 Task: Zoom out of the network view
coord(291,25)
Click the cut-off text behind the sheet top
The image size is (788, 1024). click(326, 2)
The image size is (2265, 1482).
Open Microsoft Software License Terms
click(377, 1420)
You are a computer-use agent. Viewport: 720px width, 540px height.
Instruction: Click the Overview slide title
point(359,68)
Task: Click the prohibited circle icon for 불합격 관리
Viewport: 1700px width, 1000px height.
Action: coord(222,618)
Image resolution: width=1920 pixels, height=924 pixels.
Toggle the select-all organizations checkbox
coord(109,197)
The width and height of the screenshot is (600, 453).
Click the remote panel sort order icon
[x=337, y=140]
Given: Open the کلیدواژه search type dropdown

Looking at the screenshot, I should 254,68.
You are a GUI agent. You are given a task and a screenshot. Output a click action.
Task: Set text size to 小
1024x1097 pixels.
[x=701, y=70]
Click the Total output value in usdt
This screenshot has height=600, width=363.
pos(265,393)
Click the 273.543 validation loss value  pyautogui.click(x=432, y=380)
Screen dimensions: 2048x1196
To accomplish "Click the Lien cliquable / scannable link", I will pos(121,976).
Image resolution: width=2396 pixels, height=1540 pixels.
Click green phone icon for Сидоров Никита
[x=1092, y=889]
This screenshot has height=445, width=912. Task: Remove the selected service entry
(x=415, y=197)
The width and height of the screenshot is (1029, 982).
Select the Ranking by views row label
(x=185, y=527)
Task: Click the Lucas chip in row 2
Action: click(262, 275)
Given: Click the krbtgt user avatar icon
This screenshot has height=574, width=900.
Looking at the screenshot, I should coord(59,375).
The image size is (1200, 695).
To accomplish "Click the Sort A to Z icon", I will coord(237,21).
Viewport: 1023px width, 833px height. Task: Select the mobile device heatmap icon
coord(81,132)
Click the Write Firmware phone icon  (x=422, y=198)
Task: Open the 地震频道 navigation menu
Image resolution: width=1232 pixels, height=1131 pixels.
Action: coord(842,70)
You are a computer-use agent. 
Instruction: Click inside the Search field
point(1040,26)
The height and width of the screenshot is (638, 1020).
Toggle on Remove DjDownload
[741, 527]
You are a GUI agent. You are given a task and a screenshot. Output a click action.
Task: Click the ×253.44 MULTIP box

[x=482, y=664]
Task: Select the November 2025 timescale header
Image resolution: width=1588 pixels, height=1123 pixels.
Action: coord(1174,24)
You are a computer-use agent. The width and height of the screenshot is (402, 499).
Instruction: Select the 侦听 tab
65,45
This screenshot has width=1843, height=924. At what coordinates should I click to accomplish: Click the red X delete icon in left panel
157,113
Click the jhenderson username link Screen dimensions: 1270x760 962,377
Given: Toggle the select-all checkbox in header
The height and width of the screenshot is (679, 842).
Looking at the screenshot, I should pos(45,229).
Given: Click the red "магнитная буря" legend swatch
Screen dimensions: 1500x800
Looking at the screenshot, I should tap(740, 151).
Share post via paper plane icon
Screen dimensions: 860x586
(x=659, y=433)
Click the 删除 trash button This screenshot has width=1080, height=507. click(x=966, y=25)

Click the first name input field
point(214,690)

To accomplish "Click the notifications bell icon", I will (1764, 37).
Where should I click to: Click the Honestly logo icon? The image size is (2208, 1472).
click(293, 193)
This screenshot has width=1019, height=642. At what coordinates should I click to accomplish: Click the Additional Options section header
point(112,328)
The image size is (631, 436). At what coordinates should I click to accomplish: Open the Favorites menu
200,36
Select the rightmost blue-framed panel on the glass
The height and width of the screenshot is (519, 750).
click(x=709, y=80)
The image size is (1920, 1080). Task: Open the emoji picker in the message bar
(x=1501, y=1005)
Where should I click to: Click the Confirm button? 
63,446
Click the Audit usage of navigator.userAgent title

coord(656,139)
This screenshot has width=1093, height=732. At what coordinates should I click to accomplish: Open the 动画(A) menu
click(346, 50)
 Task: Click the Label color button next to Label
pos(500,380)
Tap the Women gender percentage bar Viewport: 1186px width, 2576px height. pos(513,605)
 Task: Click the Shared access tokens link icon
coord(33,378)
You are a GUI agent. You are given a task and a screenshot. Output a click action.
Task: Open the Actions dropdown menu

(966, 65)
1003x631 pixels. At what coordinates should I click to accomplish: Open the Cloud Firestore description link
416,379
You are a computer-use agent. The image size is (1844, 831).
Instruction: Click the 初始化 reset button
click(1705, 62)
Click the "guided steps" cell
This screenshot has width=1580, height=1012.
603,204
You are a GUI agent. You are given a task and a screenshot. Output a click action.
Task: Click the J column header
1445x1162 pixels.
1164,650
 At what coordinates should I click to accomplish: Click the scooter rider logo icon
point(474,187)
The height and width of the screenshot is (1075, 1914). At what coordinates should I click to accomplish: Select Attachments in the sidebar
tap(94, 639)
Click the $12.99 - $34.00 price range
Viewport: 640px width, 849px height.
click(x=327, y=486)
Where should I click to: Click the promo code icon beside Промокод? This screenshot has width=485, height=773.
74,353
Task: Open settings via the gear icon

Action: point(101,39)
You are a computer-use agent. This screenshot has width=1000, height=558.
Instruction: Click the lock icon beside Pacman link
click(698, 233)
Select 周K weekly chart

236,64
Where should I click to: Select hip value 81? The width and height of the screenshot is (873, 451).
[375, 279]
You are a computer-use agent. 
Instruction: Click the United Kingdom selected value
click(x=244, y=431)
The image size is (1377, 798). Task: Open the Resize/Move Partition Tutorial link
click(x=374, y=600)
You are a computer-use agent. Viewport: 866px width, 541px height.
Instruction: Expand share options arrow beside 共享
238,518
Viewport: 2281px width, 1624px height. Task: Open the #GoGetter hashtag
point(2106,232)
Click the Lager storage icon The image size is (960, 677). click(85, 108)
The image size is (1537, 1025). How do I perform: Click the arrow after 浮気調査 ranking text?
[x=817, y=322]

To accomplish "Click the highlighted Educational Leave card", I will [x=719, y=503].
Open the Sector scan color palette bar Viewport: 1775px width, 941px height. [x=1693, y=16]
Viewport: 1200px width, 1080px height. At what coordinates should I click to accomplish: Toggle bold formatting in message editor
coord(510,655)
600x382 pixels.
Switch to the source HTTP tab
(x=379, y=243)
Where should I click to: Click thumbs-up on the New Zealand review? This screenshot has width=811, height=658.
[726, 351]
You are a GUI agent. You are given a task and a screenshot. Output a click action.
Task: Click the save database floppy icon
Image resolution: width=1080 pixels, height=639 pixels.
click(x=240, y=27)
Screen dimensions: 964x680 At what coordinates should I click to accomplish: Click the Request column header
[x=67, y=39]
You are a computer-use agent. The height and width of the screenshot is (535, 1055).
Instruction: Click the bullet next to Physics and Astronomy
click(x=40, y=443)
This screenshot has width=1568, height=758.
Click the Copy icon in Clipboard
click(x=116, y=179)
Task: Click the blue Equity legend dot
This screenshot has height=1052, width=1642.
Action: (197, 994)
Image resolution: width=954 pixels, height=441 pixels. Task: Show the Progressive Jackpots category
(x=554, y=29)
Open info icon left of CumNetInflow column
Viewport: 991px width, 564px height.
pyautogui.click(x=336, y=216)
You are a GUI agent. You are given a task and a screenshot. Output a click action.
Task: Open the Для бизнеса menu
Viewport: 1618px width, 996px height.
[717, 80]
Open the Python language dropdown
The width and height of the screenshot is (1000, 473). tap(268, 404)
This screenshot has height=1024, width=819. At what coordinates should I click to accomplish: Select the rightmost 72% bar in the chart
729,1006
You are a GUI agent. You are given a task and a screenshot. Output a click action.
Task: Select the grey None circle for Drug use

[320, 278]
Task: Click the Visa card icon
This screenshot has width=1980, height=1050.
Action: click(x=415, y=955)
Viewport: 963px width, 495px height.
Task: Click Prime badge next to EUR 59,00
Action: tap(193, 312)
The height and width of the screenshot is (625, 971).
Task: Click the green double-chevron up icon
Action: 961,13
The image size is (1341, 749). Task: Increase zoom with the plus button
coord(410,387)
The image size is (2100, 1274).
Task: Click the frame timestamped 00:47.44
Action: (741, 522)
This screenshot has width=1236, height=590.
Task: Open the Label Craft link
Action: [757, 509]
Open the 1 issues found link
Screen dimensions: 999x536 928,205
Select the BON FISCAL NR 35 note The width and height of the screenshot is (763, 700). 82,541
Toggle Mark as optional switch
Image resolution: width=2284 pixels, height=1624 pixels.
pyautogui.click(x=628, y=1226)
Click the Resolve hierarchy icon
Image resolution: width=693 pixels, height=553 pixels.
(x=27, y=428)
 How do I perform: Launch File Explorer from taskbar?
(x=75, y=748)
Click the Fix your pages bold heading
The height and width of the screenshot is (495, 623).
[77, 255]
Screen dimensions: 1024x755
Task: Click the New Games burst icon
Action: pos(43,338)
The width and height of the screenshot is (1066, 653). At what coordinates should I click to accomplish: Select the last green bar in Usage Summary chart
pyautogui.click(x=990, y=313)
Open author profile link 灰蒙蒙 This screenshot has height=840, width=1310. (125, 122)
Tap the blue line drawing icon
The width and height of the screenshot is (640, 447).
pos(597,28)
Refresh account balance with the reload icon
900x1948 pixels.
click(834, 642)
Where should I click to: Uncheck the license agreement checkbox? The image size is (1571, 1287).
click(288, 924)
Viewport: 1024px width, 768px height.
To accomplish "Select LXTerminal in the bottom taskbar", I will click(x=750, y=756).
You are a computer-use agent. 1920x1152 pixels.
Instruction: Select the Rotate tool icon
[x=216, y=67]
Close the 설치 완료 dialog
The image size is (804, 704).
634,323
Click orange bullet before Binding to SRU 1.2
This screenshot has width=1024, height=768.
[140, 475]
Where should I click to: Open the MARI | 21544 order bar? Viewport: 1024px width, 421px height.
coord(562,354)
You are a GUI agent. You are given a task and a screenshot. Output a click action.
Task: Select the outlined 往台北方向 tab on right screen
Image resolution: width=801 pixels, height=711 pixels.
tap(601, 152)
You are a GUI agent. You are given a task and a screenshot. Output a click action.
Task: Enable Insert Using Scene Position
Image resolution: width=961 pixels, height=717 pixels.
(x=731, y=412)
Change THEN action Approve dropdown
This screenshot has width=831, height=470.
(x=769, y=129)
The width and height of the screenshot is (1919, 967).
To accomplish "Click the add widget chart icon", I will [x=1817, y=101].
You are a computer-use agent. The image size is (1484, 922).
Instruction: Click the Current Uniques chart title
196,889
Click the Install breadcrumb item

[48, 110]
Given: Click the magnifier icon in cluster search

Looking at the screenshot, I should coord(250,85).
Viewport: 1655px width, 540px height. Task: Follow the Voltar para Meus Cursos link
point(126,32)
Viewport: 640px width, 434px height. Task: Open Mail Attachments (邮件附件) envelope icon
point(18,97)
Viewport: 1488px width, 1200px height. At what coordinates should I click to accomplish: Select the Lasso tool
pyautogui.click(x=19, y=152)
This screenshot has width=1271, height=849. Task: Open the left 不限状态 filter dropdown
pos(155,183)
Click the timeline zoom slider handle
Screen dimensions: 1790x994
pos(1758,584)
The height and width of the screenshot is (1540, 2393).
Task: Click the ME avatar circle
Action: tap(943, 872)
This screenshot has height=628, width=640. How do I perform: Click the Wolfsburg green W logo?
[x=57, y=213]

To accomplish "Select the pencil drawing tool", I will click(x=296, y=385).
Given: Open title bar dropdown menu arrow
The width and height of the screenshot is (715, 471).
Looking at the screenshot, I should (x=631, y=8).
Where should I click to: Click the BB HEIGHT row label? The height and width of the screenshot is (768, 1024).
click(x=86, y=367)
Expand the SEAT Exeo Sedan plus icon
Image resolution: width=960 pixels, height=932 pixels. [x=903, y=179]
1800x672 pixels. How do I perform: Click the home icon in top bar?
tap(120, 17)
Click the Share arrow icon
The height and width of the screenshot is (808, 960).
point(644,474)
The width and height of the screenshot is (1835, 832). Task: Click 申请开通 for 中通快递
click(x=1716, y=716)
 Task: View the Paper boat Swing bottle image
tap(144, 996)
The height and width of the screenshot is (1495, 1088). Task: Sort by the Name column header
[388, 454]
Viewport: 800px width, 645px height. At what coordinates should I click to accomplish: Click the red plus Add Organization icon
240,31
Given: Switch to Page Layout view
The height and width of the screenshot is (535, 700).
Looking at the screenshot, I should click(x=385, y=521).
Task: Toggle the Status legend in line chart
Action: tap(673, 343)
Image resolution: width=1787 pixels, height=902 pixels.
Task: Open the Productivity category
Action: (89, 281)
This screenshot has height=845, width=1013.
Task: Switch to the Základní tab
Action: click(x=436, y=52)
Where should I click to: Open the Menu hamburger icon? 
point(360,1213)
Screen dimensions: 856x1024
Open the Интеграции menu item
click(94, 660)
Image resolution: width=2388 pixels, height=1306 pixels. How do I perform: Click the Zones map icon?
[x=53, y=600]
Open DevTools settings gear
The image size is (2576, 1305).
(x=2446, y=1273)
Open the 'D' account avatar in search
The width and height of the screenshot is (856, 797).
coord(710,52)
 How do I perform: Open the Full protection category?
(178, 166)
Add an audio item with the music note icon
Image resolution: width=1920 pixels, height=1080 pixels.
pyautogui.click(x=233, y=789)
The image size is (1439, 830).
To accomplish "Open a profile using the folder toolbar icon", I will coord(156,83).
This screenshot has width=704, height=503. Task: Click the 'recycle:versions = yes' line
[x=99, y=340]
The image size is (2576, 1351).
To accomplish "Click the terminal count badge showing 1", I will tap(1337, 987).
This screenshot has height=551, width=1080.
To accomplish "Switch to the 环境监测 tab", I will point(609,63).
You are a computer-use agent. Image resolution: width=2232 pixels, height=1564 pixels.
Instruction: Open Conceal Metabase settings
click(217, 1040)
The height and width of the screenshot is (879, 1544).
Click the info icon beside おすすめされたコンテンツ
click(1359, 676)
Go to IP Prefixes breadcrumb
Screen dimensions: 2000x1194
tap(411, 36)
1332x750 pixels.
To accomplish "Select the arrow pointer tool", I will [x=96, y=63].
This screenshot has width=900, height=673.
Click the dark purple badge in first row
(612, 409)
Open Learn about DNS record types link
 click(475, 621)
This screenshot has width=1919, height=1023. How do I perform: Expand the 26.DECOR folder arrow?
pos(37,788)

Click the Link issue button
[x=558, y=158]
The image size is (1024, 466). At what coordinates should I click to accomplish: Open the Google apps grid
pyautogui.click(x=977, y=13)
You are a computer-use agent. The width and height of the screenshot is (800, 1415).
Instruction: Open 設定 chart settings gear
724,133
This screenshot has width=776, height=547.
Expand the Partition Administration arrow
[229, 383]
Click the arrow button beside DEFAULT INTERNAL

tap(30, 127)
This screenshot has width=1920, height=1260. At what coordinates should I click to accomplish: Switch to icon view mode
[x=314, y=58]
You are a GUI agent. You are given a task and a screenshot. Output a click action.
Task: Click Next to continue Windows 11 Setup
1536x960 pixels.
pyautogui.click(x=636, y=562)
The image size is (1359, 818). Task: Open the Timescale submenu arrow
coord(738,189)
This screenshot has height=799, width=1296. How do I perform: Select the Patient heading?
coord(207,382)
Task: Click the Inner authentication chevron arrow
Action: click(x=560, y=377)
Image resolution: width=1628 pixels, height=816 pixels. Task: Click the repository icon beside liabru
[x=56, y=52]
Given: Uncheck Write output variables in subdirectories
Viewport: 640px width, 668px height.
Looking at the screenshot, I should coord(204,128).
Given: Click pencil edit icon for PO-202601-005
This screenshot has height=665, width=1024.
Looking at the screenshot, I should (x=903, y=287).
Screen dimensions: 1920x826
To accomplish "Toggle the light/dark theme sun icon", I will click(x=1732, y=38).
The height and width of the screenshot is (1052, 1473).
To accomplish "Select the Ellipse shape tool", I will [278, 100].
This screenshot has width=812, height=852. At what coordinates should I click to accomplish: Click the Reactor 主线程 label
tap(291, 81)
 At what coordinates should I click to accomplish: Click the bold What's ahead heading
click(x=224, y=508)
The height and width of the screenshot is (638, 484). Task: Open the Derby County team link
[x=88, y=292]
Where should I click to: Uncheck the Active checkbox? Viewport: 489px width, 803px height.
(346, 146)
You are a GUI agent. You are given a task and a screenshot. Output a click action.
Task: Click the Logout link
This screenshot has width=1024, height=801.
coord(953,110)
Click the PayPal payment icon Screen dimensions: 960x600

> [What this task involves] Revise the part that opens with the line containing "The height and width of the screenshot is (638, 1020)." and closes with the line containing "coord(656,139)", replacing "Toggle" with "Switch" and leaving everything else unchanged. Give back only those lines.

> [Exercise solution]
The height and width of the screenshot is (638, 1020).
Switch on Remove DjDownload
[741, 527]
You are a GUI agent. You are given a task and a screenshot. Output a click action.
Task: Click the ×253.44 MULTIP box

[x=482, y=664]
Task: Select the November 2025 timescale header
Image resolution: width=1588 pixels, height=1123 pixels.
Action: coord(1174,24)
You are a computer-use agent. The width and height of the screenshot is (402, 499).
Instruction: Select the 侦听 tab
65,45
This screenshot has width=1843, height=924. At what coordinates should I click to accomplish: Click the red X delete icon in left panel
157,113
Click the jhenderson username link Screen dimensions: 1270x760 962,377
Given: Switch the select-all checkbox in header
The height and width of the screenshot is (679, 842).
Looking at the screenshot, I should pos(45,229).
Given: Click the red "магнитная буря" legend swatch
Screen dimensions: 1500x800
Looking at the screenshot, I should tap(740, 151).
Share post via paper plane icon
Screen dimensions: 860x586
(x=659, y=433)
Click the 删除 trash button This screenshot has width=1080, height=507. click(x=966, y=25)

Click the first name input field
point(214,690)

To accomplish "Click the notifications bell icon", I will (1764, 37).
Where should I click to: Click the Honestly logo icon? The image size is (2208, 1472).
click(293, 193)
This screenshot has width=1019, height=642. At what coordinates should I click to accomplish: Click the Additional Options section header
point(112,328)
The image size is (631, 436). At what coordinates should I click to accomplish: Open the Favorites menu
200,36
Select the rightmost blue-framed panel on the glass
The height and width of the screenshot is (519, 750).
click(x=709, y=80)
The image size is (1920, 1080). Task: Open the emoji picker in the message bar
(x=1501, y=1005)
Where should I click to: Click the Confirm button? 
63,446
Click the Audit usage of navigator.userAgent title

coord(656,139)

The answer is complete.